For the first time, scientists have made a solid compound of gold and hydrogen, known as gold hydride—completely by accident.
An international research team led by the U.S. Department of Energy’s SLAC National Accelerator Laboratory discovered the exotic material while running a very different experiment.
The researchers were originally studying how hydrocarbons—compounds made of carbon and hydrogen—turn into diamonds under extreme heat and pressure.
At the European XFEL (X-ray Free-Electron Laser) facility in Germany, they placed hydrocarbon samples in a device called a diamond anvil cell, which squeezed them to pressures even greater than those in Earth’s mantle.
They also inserted a thin piece of gold foil into the samples to absorb X-rays and heat the hydrocarbons.
When the samples were blasted with powerful X-ray pulses and heated to over 3,500 degrees Fahrenheit, the expected diamonds formed.
But to their surprise, the scientists also found something entirely new—hydrogen from the hydrocarbons had reacted with the gold foil to create gold hydride.
“It was unexpected because gold is typically chemically very boring and unreactive—that’s why we use it in these experiments,” said Mungo Frost, a staff scientist at SLAC who led the study. “These results suggest there’s potentially a lot of new chemistry to be discovered at extreme conditions.”
The discovery, published in Angewandte Chemie International Edition, shows how the familiar rules of chemistry can change in extreme environments like the interiors of planets or stars.
Under the intense pressure and heat, hydrogen entered a “superionic” state. In this state, the hydrogen atoms moved freely within the rigid structure of the gold’s atomic lattice, boosting the compound’s electrical conductivity.
Normally, hydrogen is difficult to study with X-rays because it doesn’t scatter them well. But in this experiment, the movement of hydrogen inside gold made its presence visible through changes in the way the gold lattice scattered X-rays.
By using gold as a “witness” to hydrogen’s behavior, scientists can study dense hydrogen in ways that could be useful for understanding the cores of giant planets or the processes powering stars like the Sun. This knowledge might also help in developing nuclear fusion energy technology on Earth.
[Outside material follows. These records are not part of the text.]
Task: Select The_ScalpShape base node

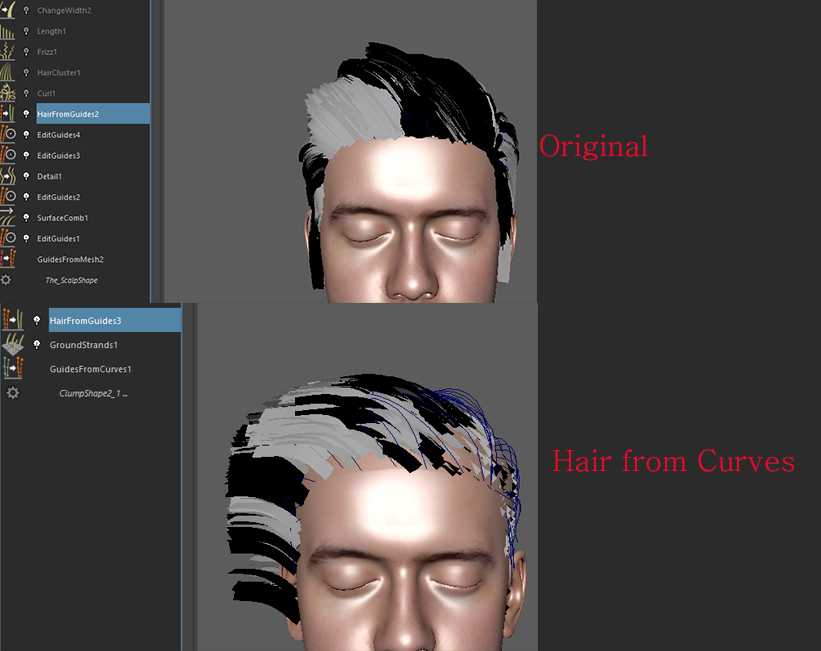Action: pyautogui.click(x=71, y=280)
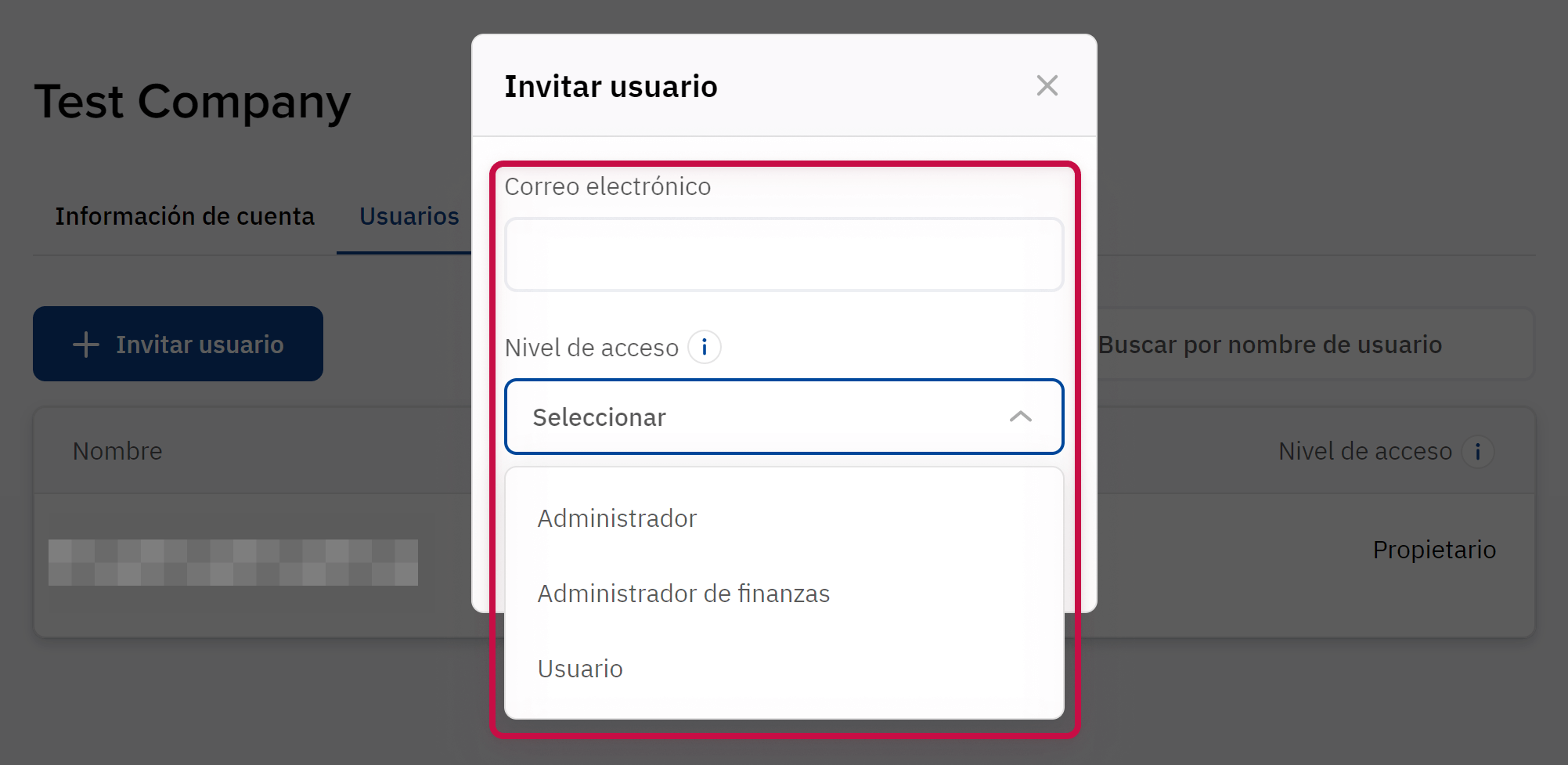Viewport: 1568px width, 765px height.
Task: Click the Test Company heading
Action: (x=193, y=102)
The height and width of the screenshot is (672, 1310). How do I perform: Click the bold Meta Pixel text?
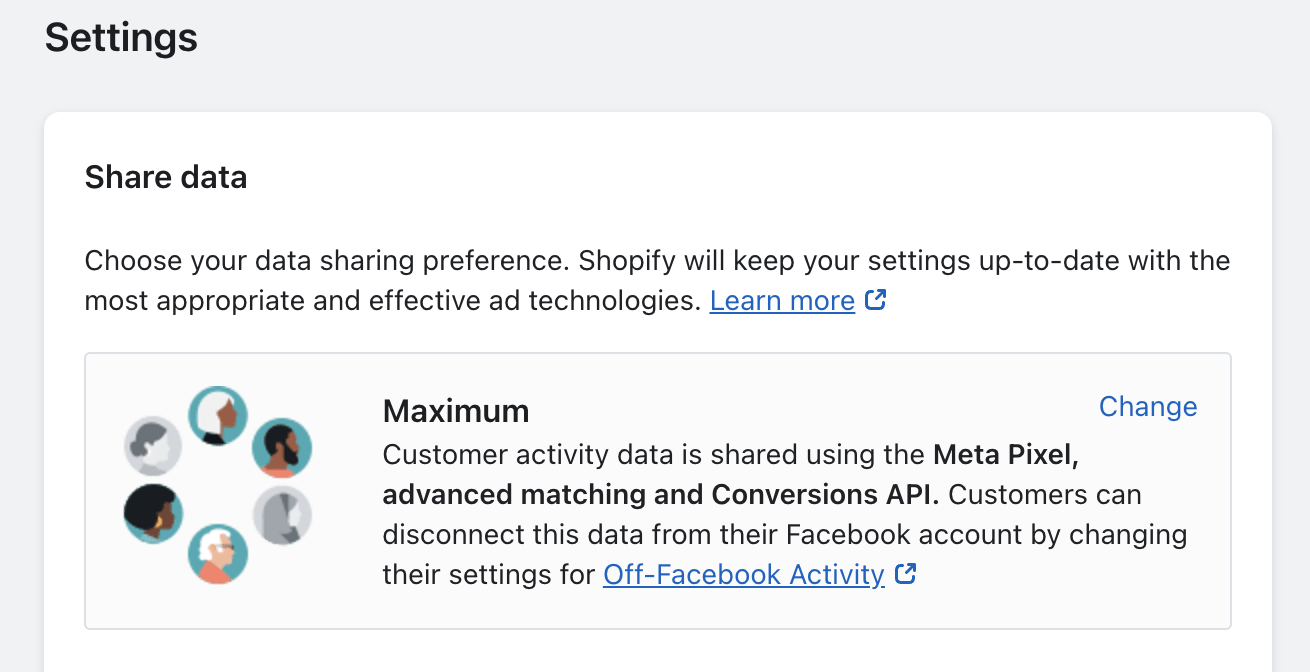tap(1005, 455)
The researchers found that gold hydride is stable only under extreme conditions. Once cooled, the gold and hydrogen separate. Simulations showed that at even higher pressures, more hydrogen atoms could fit into the gold lattice, and the same modeling tools could be applied to other metals.
“This work shows we can experimentally produce and model these extreme states,” said Siegfried Glenzer, director of SLAC’s High Energy Density Division. “The same approach could be used to explore other exotic materials that can’t exist under normal conditions.”
What began as a diamond-making experiment ended up opening a new chapter in high-pressure chemistry—proving that even “boring” gold can surprise us when pushed to the limits.